From the very first conceptual design drawing, made more than eight decades ago, and up to date, and from the moment of the design approval to vehicle painting, thousands of rail cars produced in Talgo facilities share one basic characteristic: technological uniqueness.

Talgo´s main goal is to provide railway operators worldwide with efficient products that perfectly fit their needs, and to offer competitive prices, as compared to other rolling stock manufacturers.

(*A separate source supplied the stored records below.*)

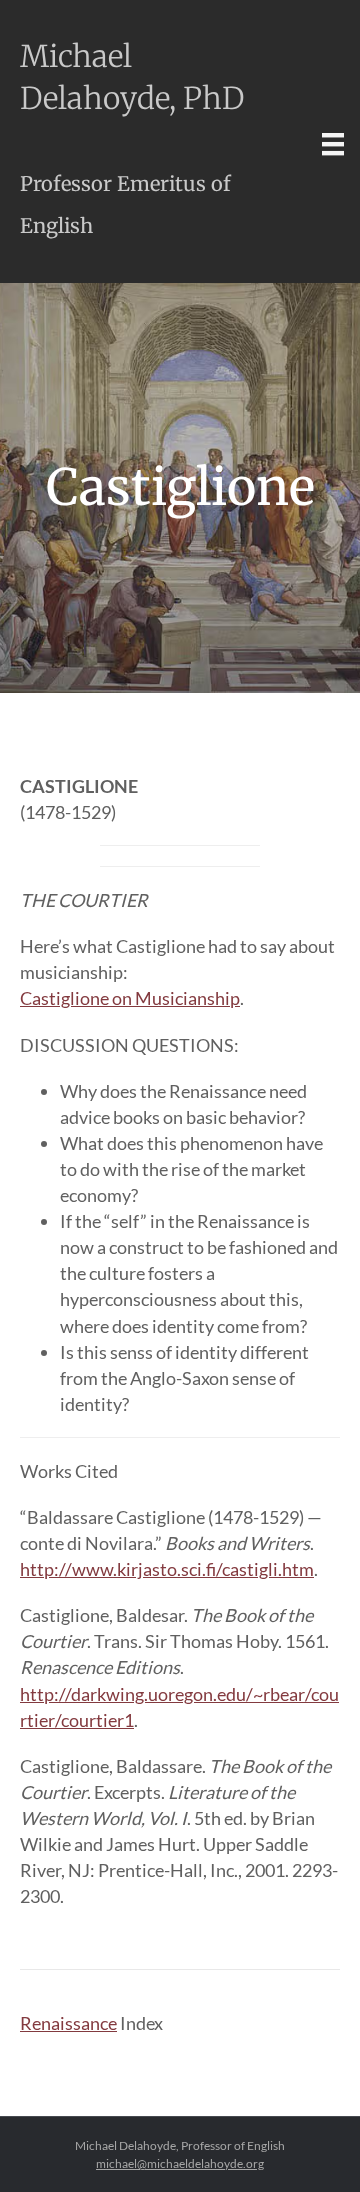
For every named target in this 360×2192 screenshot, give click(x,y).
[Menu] (333, 143)
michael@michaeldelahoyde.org (180, 2163)
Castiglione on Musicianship (130, 998)
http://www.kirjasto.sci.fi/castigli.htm (167, 1569)
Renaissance (68, 2023)
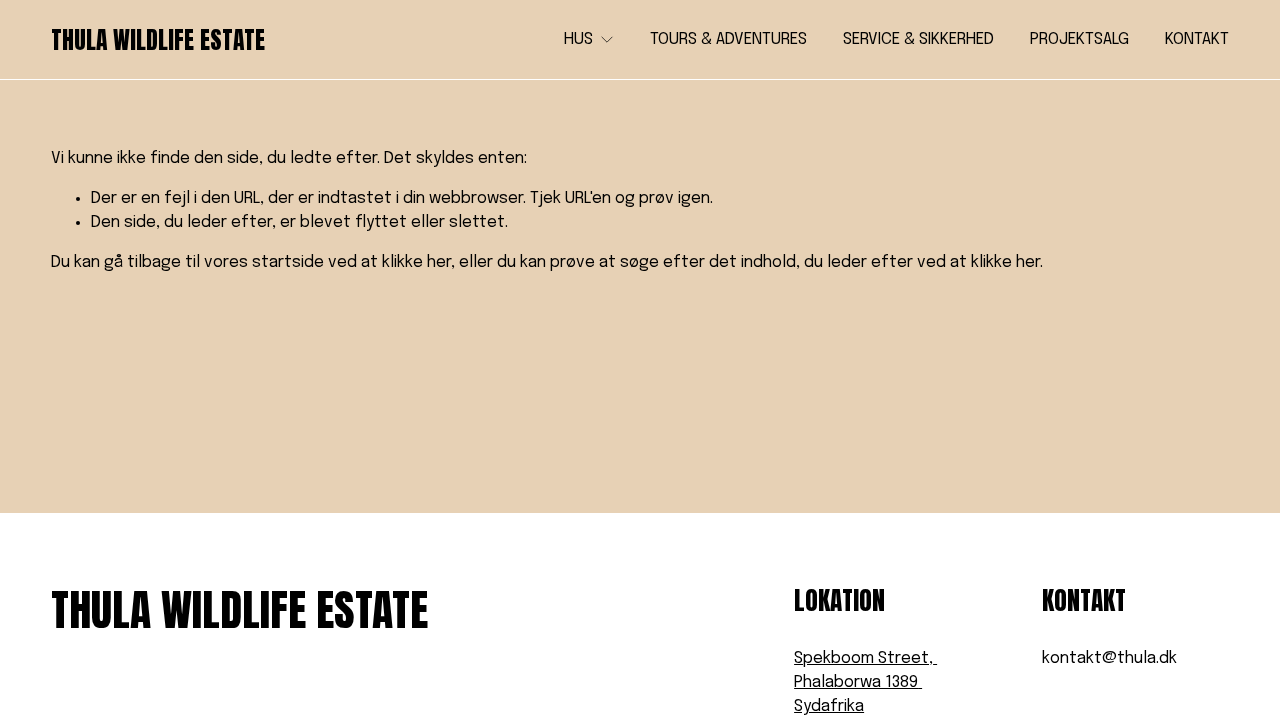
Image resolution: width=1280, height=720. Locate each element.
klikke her (416, 262)
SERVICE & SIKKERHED (918, 39)
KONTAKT (1197, 39)
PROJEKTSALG (1079, 39)
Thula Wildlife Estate (158, 40)
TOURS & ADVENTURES (728, 39)
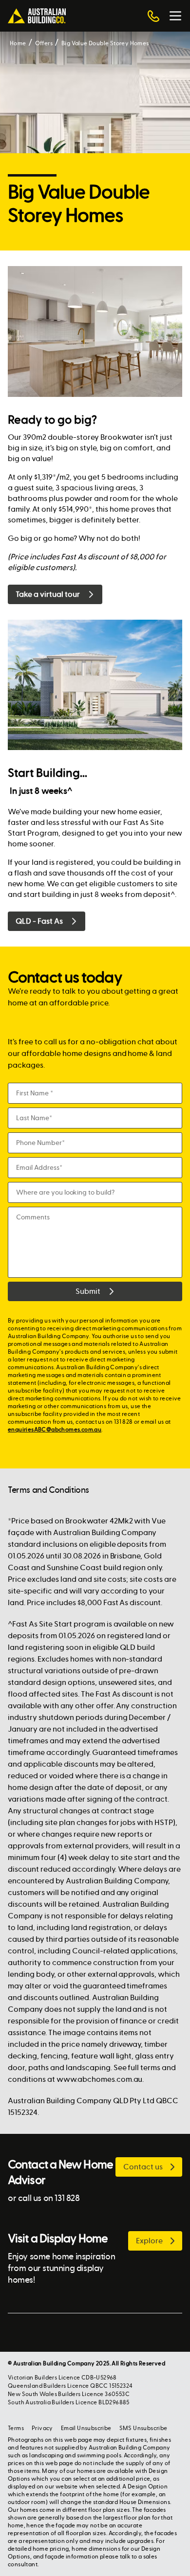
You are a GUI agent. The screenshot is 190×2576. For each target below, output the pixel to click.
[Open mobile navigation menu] (175, 16)
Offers (44, 43)
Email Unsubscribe (86, 2428)
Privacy (42, 2428)
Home (18, 43)
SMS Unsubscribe (143, 2428)
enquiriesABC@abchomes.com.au (54, 1429)
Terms (16, 2428)
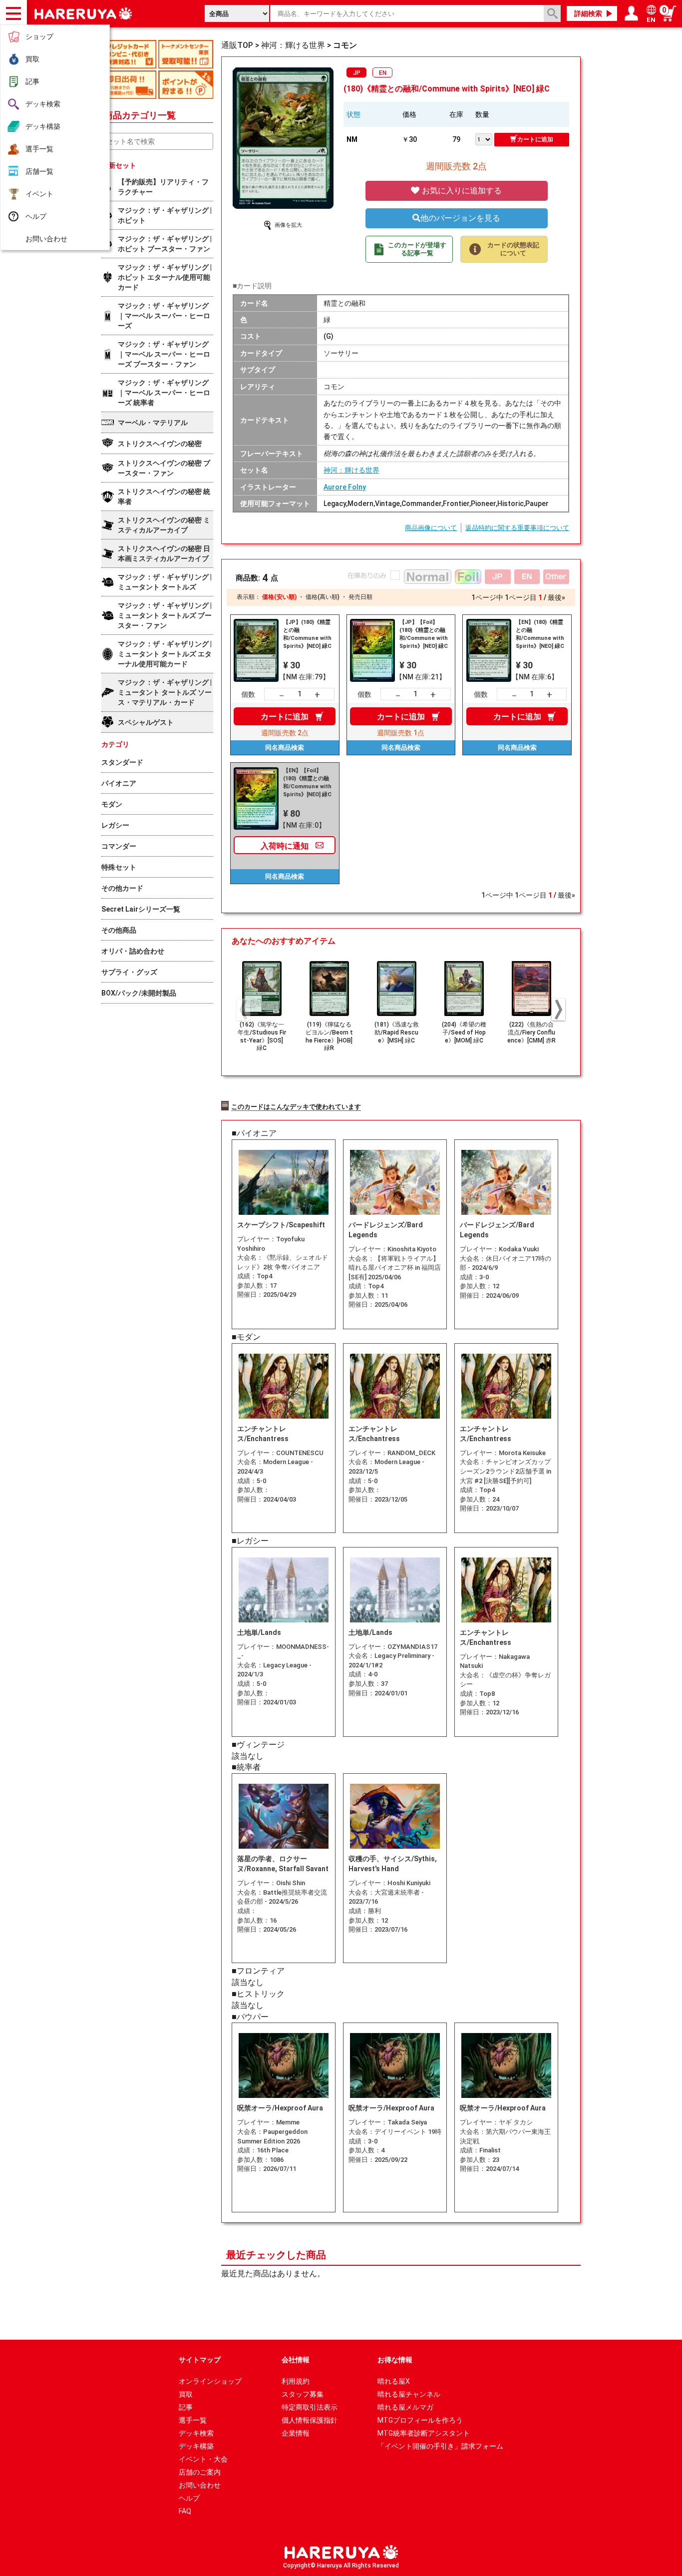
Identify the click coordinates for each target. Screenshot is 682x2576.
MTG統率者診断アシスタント (423, 2433)
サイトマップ (200, 2360)
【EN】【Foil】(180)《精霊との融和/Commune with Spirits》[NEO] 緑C (307, 782)
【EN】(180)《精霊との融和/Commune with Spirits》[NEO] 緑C (540, 634)
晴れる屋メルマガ (405, 2407)
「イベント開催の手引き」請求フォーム (440, 2446)
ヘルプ (35, 216)
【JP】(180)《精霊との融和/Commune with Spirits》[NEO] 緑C (307, 634)
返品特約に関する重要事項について (517, 527)
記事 (32, 81)
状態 (353, 114)
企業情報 (296, 2433)
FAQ (185, 2511)
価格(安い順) (279, 596)
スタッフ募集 (303, 2394)
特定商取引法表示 (310, 2407)
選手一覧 (39, 149)
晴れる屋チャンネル (408, 2394)
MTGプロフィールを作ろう (420, 2420)
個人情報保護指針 (310, 2420)
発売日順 (360, 596)
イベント (39, 194)
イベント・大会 (203, 2459)
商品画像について (431, 527)
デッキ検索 (42, 104)
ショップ (39, 36)
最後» (556, 597)
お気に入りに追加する (461, 190)
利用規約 (296, 2381)
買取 (32, 59)
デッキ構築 (42, 126)
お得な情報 (394, 2360)
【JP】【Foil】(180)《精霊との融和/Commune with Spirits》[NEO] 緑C (423, 634)
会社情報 (296, 2360)
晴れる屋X (393, 2381)
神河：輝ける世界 (351, 470)
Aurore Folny (345, 487)
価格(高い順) (323, 596)
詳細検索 (588, 13)
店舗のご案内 (200, 2472)
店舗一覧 (39, 171)
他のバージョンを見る (460, 218)
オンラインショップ (210, 2381)
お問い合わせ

Therefore, Talgo has developed a technological paradigm based on six fundamental principles.

Principios inglés

#1

Independently rotating and self-guiding wheels

Talgo is the only manufacturer to use a system in which each of the wheels on an axle, both left and right, can rotate at different speeds. This not only improves passenger comfort within the coaches, but it also minimises the wear to infrastructure caused by our trains.

#2

Natural tilting

When renovating existing infrastructure is too costly, railway companies that want to increase the speed of their commercial trains only have one option: operating trains faster on existing tracks.  Talgo's tilting technology can increase speeds by up to 25% through curves without having to carry out additional investments.

#3

Lighter and wider cars

One of the fundamental premises of our designs is to make the lightest trains on the market. The use of aluminium alloys and the reduced length of each car not only allows us to keep up our constant efforts to offer operators minimum energy consumption rates, but it also means we can maximise capacity by manufacturing wider cars.

#4

Low floor at same height

The need for stable running gear forces most passenger train designers to create suspension systems that, out of necessity, elevates the car bodyshell over a metre above the top of the rail. This softens movements while the train is running, but, in turn, the car floor is higher than most train station platforms.

#5

Variable gauge

In the 19th century, when railway tracks were first being constructed, one of the first parameters that had to be defined was the distance between both tracks so that rolling stock could transit from one line to another without encountering obstacles. In most regions of the western world, the British standard measurement of 1435mm was accepted. However, its use wasn't universal and two centuries later these compatibility differences remain a barrier to some railways operating services in different territories.

#6

Entirely articulated trains

For operators, rolling stock maintenance and operation costs are two key factors considered during procurement. The best way to minimise both is to opt for Talgo's entirely articulated trains. The dynamic behaviour of these trains increases reliability and the time between maintenance interventions, thus maximising the use and performance of each train. It also reduces energy consumption and increases safety.